“I don’t want to be pretty, I want to be otherworldly.”
Drag has become unstoppable in recent years, becoming tremendously popular and smashing through into the mainstream. But it hasn’t always been this way. First experimenting with drag at the tender age of 13, Fuchsia Von Steel remembers a time when drag in the UK was far more rigid; only high-camp comedy queens really seeing success. Presenting her very own style, a blend of 1950s inspired film noir and horror, in the early days not many fans understood her form of the art.
Growing and evolving within the Brighton scene, though, Fuchsia has built something of a cult following. Her namesake comes from “a trilogy of books called Gormenghast, written between the wars. The character was really tragic, she was stupid, privileged but oppressed – from a noble family with nobody to be married off to, not attractive or intelligent and always daydreaming. I always felt if things had been different for her she could have been an amazing person.” Allowing this tragic character to live on in the present day, the addition of the name Steel changes her discourse. A nod to the flexible yet strong metal, versatile at its core, it suits Fuchsia down to a tee. And she’s known for tight-lacing steel boned corsets, a signature at this juncture of her career.
There’s a clear passion in what Fuchsia does. She’s adamant that the significance of drag doesn’t get undermined by a more general audience, nor lose its significance in our past. With Drag Race and other shows being consumed globally, there’s a ferociousness in Fuchsia’s eyes as we discuss queer history. We get to talking about the Manhattan Stonewall Riots in 1969. “The title of king or queen is something that in my opinion is something that is earnt. Anyone can mess around with gender, and that’s great, it’s fine and cool, but there’s a certain role that kings and queens fill in LGBTQ society. That is the role of a shaman, a priest, something like a spiritual leader, without being a spiritual person.” With icons such as Sylvia Rivera fighting for our rights as a unified community, it’s clear that to Fuchsia, performance is just one of many hats that drag artists wear.

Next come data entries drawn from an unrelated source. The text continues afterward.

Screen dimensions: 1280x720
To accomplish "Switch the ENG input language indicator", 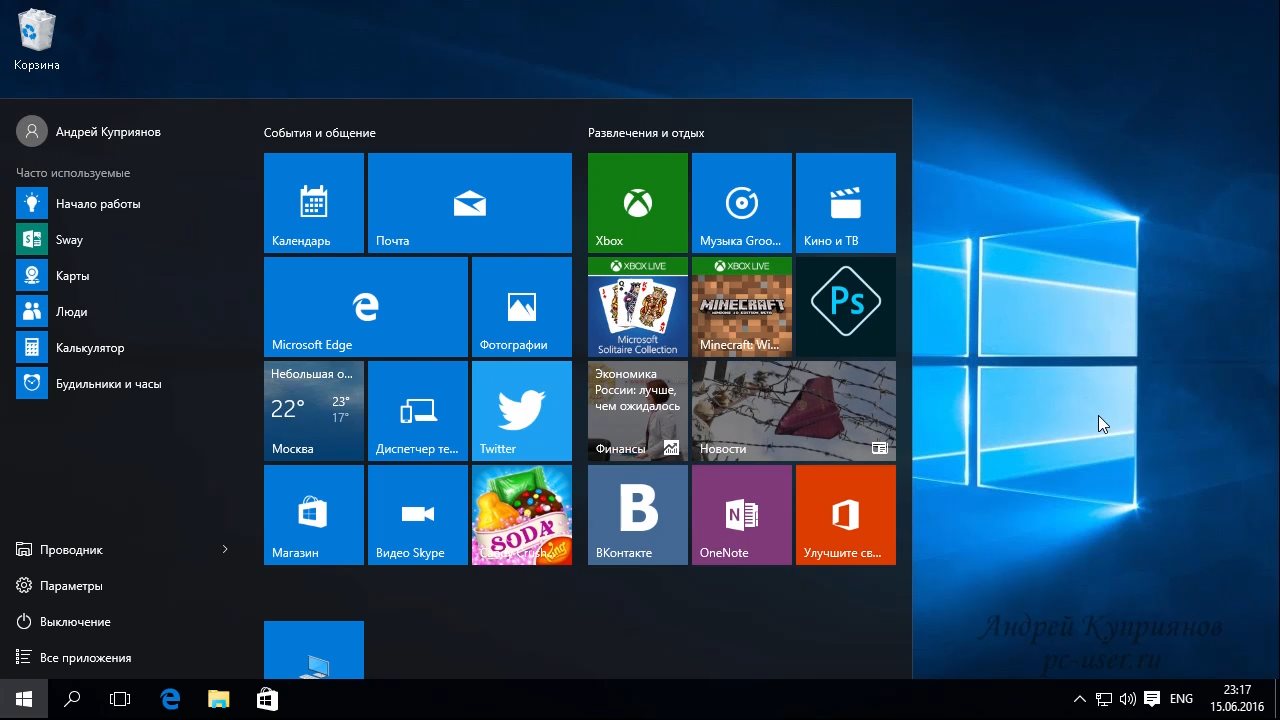I will [1181, 699].
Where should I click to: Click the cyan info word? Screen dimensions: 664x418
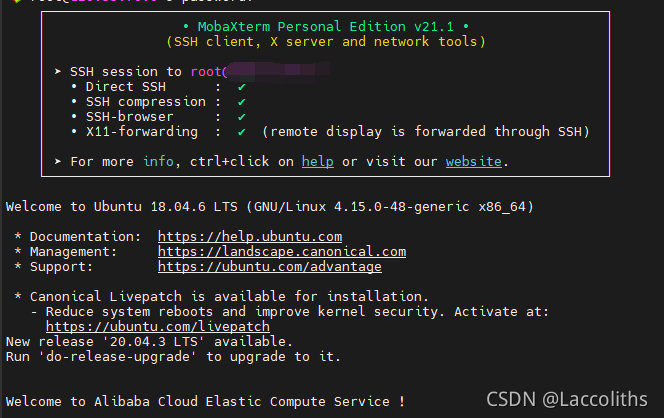[x=158, y=161]
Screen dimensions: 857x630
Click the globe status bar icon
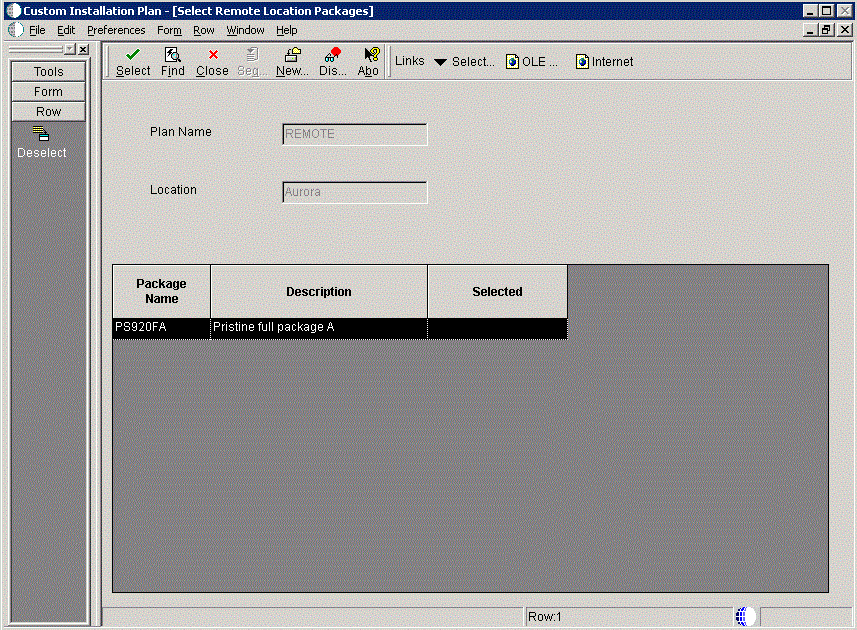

In Fuchsia’s shows, audience members are treated to her embracing of where drag comes from. She tells me, “There’s this shared connectivity, which is one of the most important things about a drag show.” And that’s not all. Her tenure on the Brighton circuit has given life to three types of performance: “I have the ones everyone gets and knows; I have my kind of dramatic jazzy, burlesque-inspired numbers, which most people understand; and then, I’ve got my weird as fuck stuff.” It’s not always been easy, however, as Fuchsia began performing before drag really took off in the UK. What’s come from this independent growth is a level of imagination not many other drag artists ever achieve. “It’s safe to say Fuchsia is one of the reptilian overlords – I’m really into conspiracy theories – and partly a 1920s socialite fighting over the same body. I’ve got some quite primal acts really, with blood, antlers… Along the lines of horror, bad vintage horror movies: I don’t want to be pretty, I want to be otherworldly.” Mission accomplished, and that’s clear in her other ventures too.
Sleep Paralysis, every third Sunday of the month at the Caroline of Brunswick, is Fuchsia’s newest event. It came about because in early 2017 she gave up drinking. Moving away from often booze-fuelled nights in Brighton, being on the planning side of events has changed her focus. Fuchsia tells me, “I wanted to be more professional with my drag and pursue it as a career. After I gave up drinking I realised I can actually do this: I have the ability, knowledge and skills to set up my own event and for it to be successful. And now I have the drive, the energy, and the time – drinking is time-consuming!” There’s an undercurrent of hedonism at LGBTQ events, its volume dependent on what kind of evening you’re attending. So many queer events are based in pubs or bars, so it can be difficult to maintain sobriety.
The dream is to own a cabaret coffee house. Steering the LGBTQ community away from this constant exposure to alcohol and drugs, Fuchsia knows there’s so much more to life than partying. It’s clear she worries for the community. Looking thoughtfully down at her coffee, it’s clear personal experience is a huge motivator for re-establishing the guidelines of drag shows.
“People get dragged down the hole: chem sessions, ketamine coming out of your eyeballs, and G. I don’t condone or glorify drug use at all; I’ve had my time with drugs. There’s this massive culture of drinking, combined with some mental health issues some of us have, and cheap alcohol. All our venues are drinking establishments. We need to change this.”